When writing out the entries below, keep only the lines from the line with "You are a computer-use" to the line with "Open the More button for Curtin University", both included, exactly as they are, and leave the pictures aside.

TASK INPUTS
+===+
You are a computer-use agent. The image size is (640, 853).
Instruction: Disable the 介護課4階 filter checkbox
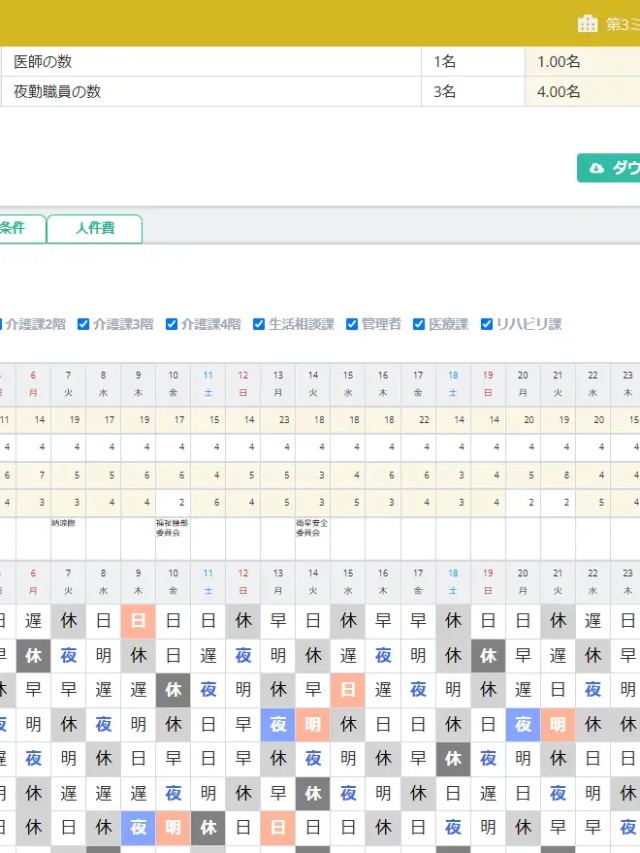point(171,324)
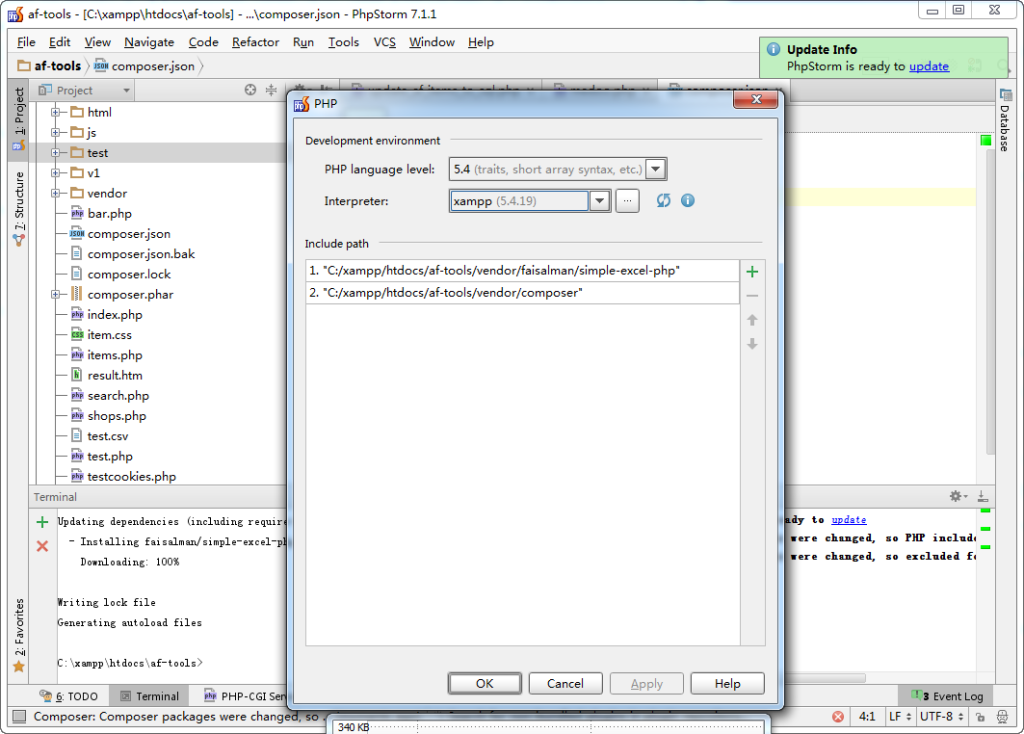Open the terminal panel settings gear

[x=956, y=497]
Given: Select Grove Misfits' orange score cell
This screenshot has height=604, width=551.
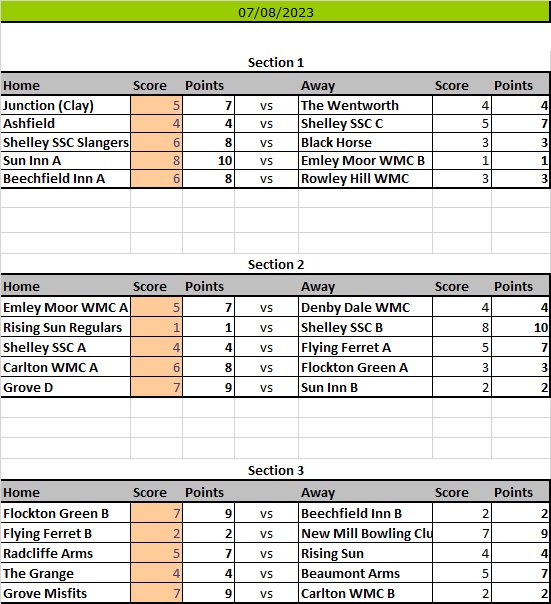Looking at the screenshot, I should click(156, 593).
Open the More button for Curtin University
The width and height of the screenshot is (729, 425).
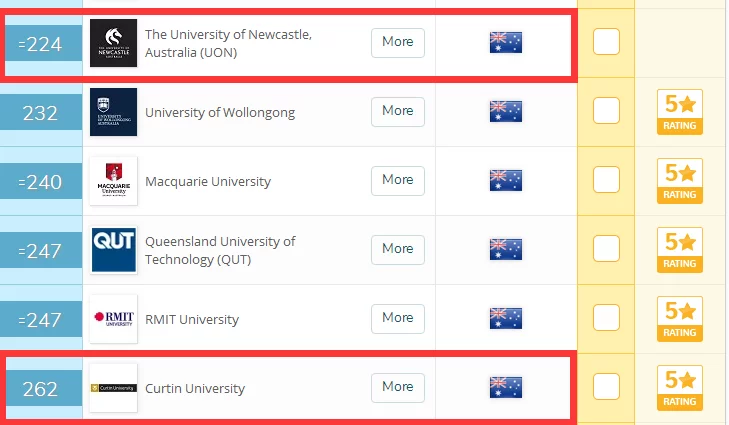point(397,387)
+===+
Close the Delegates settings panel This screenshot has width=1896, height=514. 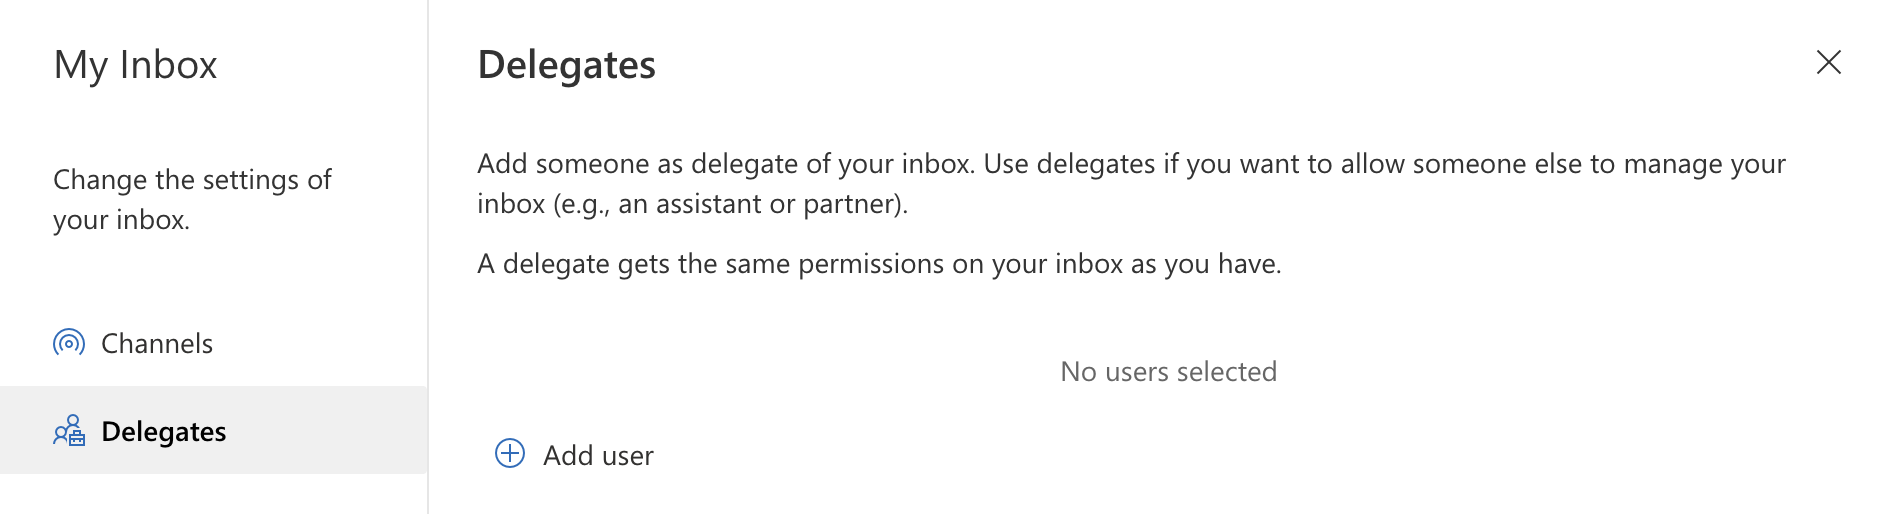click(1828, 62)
+===+
PROBLEM SOLUTION
You are a computer-use agent. The image size is (640, 853).
Instruction: Disable the 介護課4階 filter checkbox
point(171,324)
Open the terminal panel settings gear

[x=956, y=497]
Given: Select Grove Misfits' orange score cell
This screenshot has height=604, width=551.
Looking at the screenshot, I should click(156, 593).
Open the More button for Curtin University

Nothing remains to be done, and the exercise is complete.